Goal of the exercise: From top to bottom, restate the entries below word for word.

Extracted records:
# # #
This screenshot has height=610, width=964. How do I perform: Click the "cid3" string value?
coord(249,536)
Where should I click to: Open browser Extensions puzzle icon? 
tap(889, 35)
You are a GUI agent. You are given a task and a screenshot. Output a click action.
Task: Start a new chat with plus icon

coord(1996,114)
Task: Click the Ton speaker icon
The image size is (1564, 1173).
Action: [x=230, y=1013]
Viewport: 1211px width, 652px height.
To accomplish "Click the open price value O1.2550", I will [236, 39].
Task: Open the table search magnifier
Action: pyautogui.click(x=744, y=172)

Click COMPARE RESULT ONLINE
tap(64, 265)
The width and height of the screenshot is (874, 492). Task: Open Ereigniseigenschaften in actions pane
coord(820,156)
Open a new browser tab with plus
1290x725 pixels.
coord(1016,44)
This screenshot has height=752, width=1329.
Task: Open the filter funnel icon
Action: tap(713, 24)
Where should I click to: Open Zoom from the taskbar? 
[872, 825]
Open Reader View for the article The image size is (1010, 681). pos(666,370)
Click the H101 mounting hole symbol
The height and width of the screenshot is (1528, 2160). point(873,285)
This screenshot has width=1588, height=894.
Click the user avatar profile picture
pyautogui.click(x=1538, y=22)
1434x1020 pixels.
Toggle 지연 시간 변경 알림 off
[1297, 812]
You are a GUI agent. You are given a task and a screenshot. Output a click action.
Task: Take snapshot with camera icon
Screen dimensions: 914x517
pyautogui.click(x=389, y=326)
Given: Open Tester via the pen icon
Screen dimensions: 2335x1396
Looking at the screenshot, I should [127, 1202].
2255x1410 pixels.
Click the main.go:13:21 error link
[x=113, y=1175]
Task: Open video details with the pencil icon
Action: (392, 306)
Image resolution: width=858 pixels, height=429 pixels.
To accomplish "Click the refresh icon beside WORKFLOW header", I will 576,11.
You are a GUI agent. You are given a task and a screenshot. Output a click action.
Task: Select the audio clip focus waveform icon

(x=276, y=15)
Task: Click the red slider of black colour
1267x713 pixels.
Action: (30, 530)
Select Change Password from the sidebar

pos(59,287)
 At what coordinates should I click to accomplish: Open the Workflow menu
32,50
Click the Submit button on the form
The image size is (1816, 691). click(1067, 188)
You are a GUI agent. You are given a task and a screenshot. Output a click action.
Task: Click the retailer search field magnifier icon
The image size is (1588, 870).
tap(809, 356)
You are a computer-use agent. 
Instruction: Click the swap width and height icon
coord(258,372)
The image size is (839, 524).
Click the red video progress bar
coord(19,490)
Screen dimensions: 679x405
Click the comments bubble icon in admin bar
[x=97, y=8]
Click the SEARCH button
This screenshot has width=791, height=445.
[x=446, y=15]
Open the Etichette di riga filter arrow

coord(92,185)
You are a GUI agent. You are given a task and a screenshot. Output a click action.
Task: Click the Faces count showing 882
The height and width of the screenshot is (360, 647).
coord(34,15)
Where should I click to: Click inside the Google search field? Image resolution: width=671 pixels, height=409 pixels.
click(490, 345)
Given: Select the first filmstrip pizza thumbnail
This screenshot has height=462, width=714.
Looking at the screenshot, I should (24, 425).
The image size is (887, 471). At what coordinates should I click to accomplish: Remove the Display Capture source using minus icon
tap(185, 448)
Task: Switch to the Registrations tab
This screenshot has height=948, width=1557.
# # #
Expected answer:
This screenshot has height=610, width=964. How do I perform: Click the "cid3" string value?
coord(249,536)
Where should I click to: Open browser Extensions puzzle icon? 
tap(889, 35)
You are a GUI agent. You are given a task and a screenshot. Output a click action.
Task: Start a new chat with plus icon

coord(1996,114)
Task: Click the Ton speaker icon
The image size is (1564, 1173).
Action: [x=230, y=1013]
Viewport: 1211px width, 652px height.
To accomplish "Click the open price value O1.2550", I will [236, 39].
Task: Open the table search magnifier
Action: pyautogui.click(x=744, y=172)

Click COMPARE RESULT ONLINE
tap(64, 265)
The width and height of the screenshot is (874, 492). Task: Open Ereigniseigenschaften in actions pane
coord(820,156)
Open a new browser tab with plus
1290x725 pixels.
coord(1016,44)
This screenshot has height=752, width=1329.
Task: Open the filter funnel icon
Action: tap(713, 24)
Where should I click to: Open Zoom from the taskbar? 
[872, 825]
Open Reader View for the article The image size is (1010, 681). pos(666,370)
Click the H101 mounting hole symbol
The height and width of the screenshot is (1528, 2160). point(873,285)
This screenshot has width=1588, height=894.
Click the user avatar profile picture
pyautogui.click(x=1538, y=22)
1434x1020 pixels.
Toggle 지연 시간 변경 알림 off
[1297, 812]
You are a GUI agent. You are given a task and a screenshot. Output a click action.
Task: Take snapshot with camera icon
Screen dimensions: 914x517
pyautogui.click(x=389, y=326)
Given: Open Tester via the pen icon
Screen dimensions: 2335x1396
Looking at the screenshot, I should [127, 1202].
2255x1410 pixels.
Click the main.go:13:21 error link
[x=113, y=1175]
Task: Open video details with the pencil icon
Action: (392, 306)
Image resolution: width=858 pixels, height=429 pixels.
To accomplish "Click the refresh icon beside WORKFLOW header", I will 576,11.
You are a GUI agent. You are given a task and a screenshot. Output a click action.
Task: Select the audio clip focus waveform icon

(x=276, y=15)
Task: Click the red slider of black colour
1267x713 pixels.
Action: (30, 530)
Select Change Password from the sidebar

pos(59,287)
 At what coordinates should I click to accomplish: Open the Workflow menu
32,50
Click the Submit button on the form
The image size is (1816, 691). click(1067, 188)
You are a GUI agent. You are given a task and a screenshot. Output a click action.
Task: Click the retailer search field magnifier icon
The image size is (1588, 870).
tap(809, 356)
You are a computer-use agent. 
Instruction: Click the swap width and height icon
coord(258,372)
The image size is (839, 524).
Click the red video progress bar
coord(19,490)
Screen dimensions: 679x405
Click the comments bubble icon in admin bar
[x=97, y=8]
Click the SEARCH button
This screenshot has width=791, height=445.
[x=446, y=15]
Open the Etichette di riga filter arrow

coord(92,185)
You are a GUI agent. You are given a task and a screenshot. Output a click action.
Task: Click the Faces count showing 882
The height and width of the screenshot is (360, 647).
coord(34,15)
Where should I click to: Click inside the Google search field? Image resolution: width=671 pixels, height=409 pixels.
click(490, 345)
Given: Select the first filmstrip pizza thumbnail
This screenshot has height=462, width=714.
Looking at the screenshot, I should (24, 425).
The image size is (887, 471). At what coordinates should I click to accomplish: Remove the Display Capture source using minus icon
tap(185, 448)
Task: Switch to the Registrations tab
This screenshot has height=948, width=1557.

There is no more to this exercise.